Sosyalist dünya görüşünü benimseyen, hele de eylemini, yaşantısını sosyalizmin kurulmasına dair yönlendiren insanlar için Ken Loach’un filmleri bir başka anlam taşır. Sinema perdesinde de görmek isteyeceği gerçekliğin yönetmenidir o.
Doğaldır ki her insanın fikri, ruhu, her yeni günle yeniden üretilir, yeniden anlam kazanır. Yaşananlar, deneyimler, gelişen olaylar, okunan kitaplar, izlenilen filmler, dinlenilen müzik, edilen sohbetler, tartışmalar… Hepsi düşünceleri şekillendirir, yön verir.
Günümüzde sosyalist bir insanın düşünce dünyasını zenginleştireceği algıları o kadar azaldı ki. Yaşanan sosyalist deneyimlerin başarısızlığı genel bir umutsuzluk yarattı. Rüzgâr başka yönlerden eser oldu. Mumla aramaya başladık fikirlere huzur verecek yazarları, sanatçıları, yönetmenleri. Hele de iş sinema filmlerine gelince işimiz daha da zorlaştı. Sosyalist bakış açısını taşıyan bir yönetmenin koskoca sinema endüstrisinde yer bulması, filmlerinin kitlelerle buluşabilmesi imkansız gibi bir şey.

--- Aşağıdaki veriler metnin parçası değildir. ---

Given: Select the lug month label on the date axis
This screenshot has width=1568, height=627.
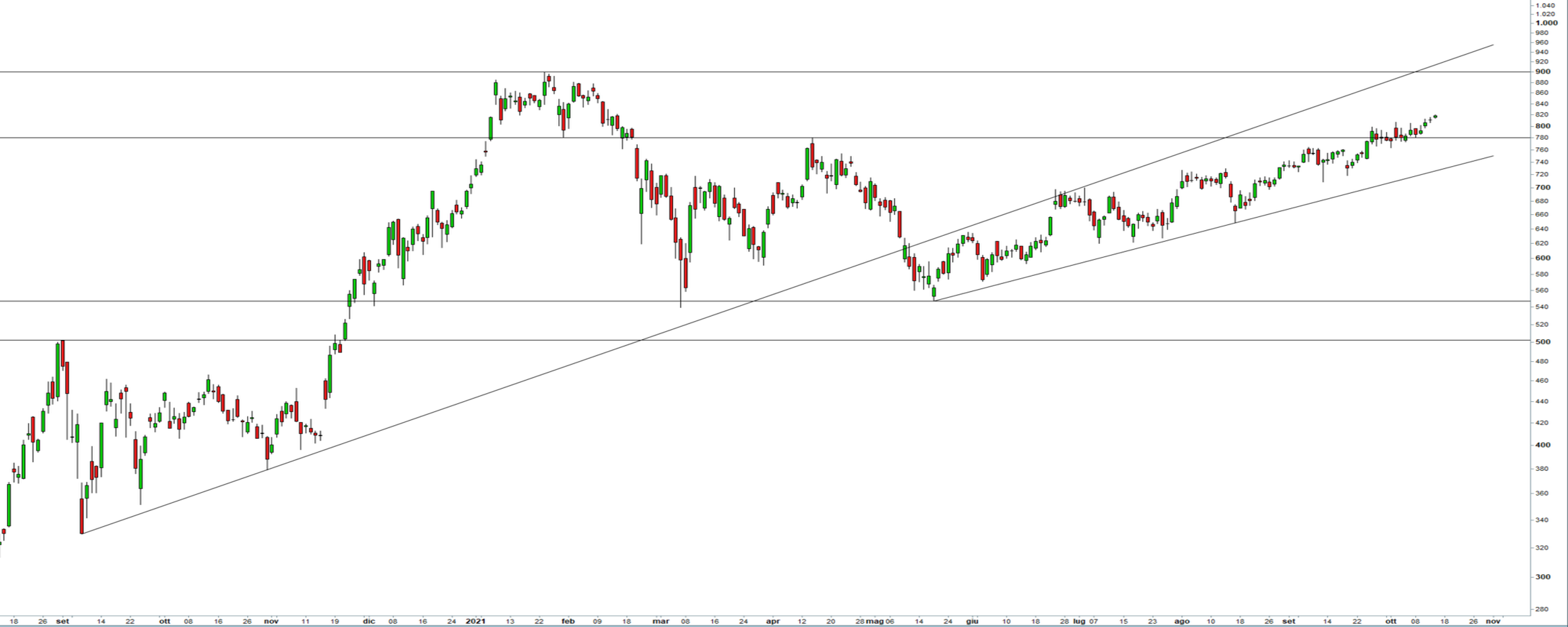Looking at the screenshot, I should (x=1079, y=621).
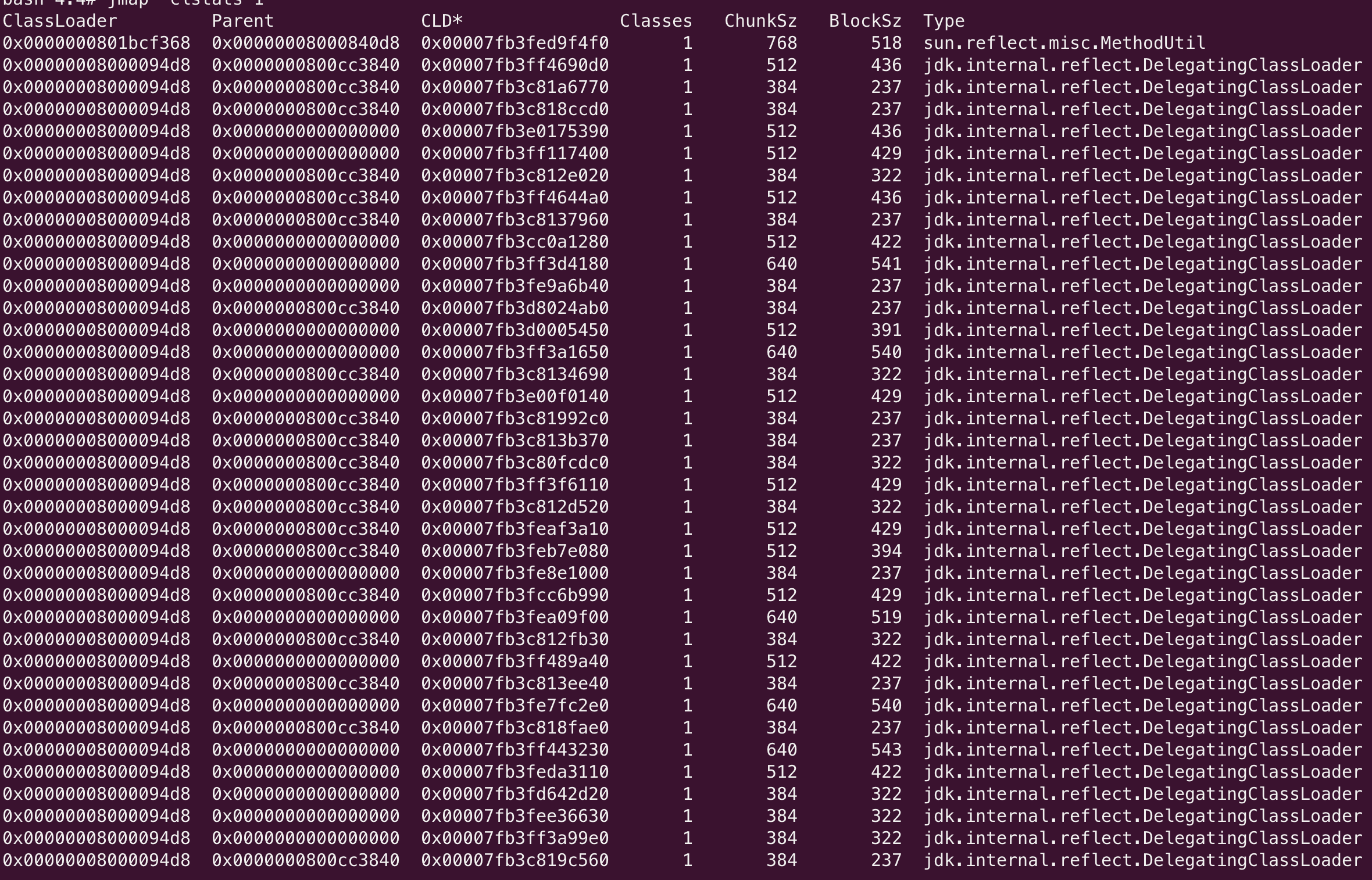This screenshot has width=1372, height=880.
Task: Click the BlockSz column header
Action: (865, 21)
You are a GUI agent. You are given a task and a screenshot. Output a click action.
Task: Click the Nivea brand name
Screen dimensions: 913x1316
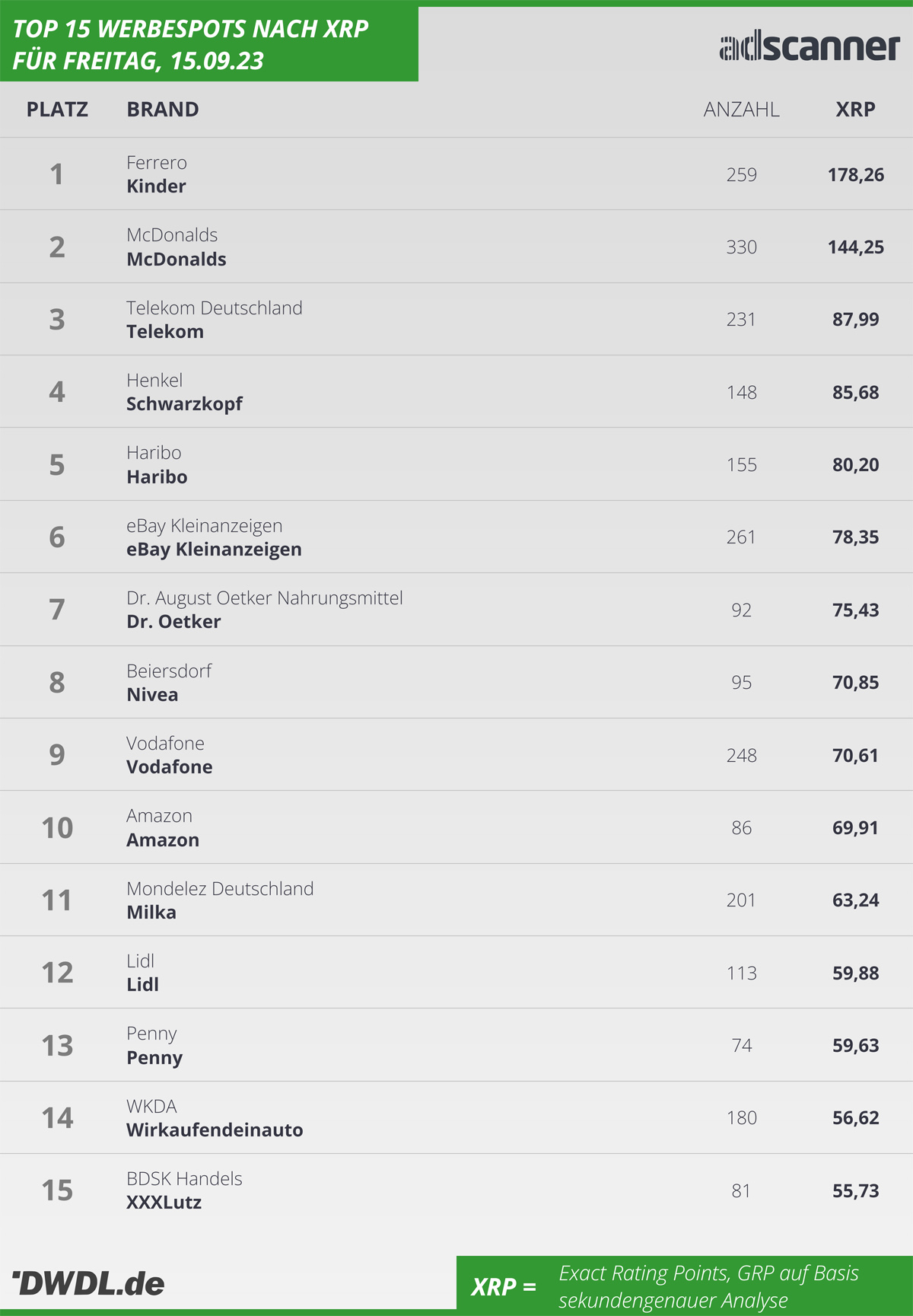tap(152, 694)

Nasıl olduysa olmuş, İngiliz sineması bize Ken Loach’u armağan etmiş. Politik sinemanın en önemli ismi. Tüm filmleri ezilenlerin safında. “Ekmek ve Gül”de temizlik işçilerinin sorunlarını, 11 Eylül’ü anlatan kısa filminde Şili’deki faşist darbeyi anlatarak egemenlerin “teröre” bakışının ikiyüzlülüğünü, “Özgürlük Rüzgârı”nda ulusal kurtuluş mücadelesinin sosyalizmle buluşması gerekliliğini ortaya koyuyor.
Ken Loach’un en önemli yanı ezilenlerden yana yüzeysel bir tavır almıyor. Sadece muhalif, sadece anti-kapitalist yanı ortaya çıkmıyor. Bunların çok ötesinde sineması bize bir şeyler anlatıyor. Toplumsal dönüşüm mücadelesi verenlerin önüne çıkan kritik sorunlara eğiliyor. İrlanda halkının bağımsızlığı kazanması çok önemli ama nasıl yapıda bir bağımsızlık. Bağımsız Cumhuriyet’in kurulması yeter mi? Kürt Halk Hareketi’nin sorunlarını işlerken ders diye izletilecek bir film Özgürlük Rüzgarı. Kaba, slogancı, düz anlatım değil sineması. Fikri de düz değil. Günümüz gerçeklerine eğilen ve günümüzün kurtuluşuna ışık tutan dili var sinemasının.
Son filmi “İşte Özgür Dünya” ile kapitalist merkezlerin pisliklerini ortaya döküyor. Film ilk elden adıyla, egemen kılınmaya çalışan kapitalizmin özgürlük anlayışına bir vuruş yapıyor.
Konusuna gelince; İngiltere’ye çoğu eski sosyalist ülkelerden çalışmaya gelen işçileri anlatıyor. Babasız bir çocuk sahibi, iş arkadaşının cinsel tacizinden dolayı son işinden de ayrılan Angie kendi işini kurmak ister. Göçmen işçilere iş bulan bir personel olmaktansa, tümüyle bu işin patronu olmaya karar verir. Angie çarkın içinde temiz kalabilir mi? Sanki filmin her sahnesi “cehenneme giden yol iyi niyet taşlarıyla döşelidir” lafını doğrulamaktadır. Angie, çocuğu ve kendisi için daha yaşanılası bir hayat yaratabilmenin bedelinin başkalarının hayatından çalmak olduğunu kısa sürede öğrenecek.
Kapitalist ruh insanı kirletir. Filmde özdeşleşilen çok az insan bulacaksınız. Ama bazı sahnelerdeki insani sıcaklığı yine göçmen işçilerde görebilirsiniz.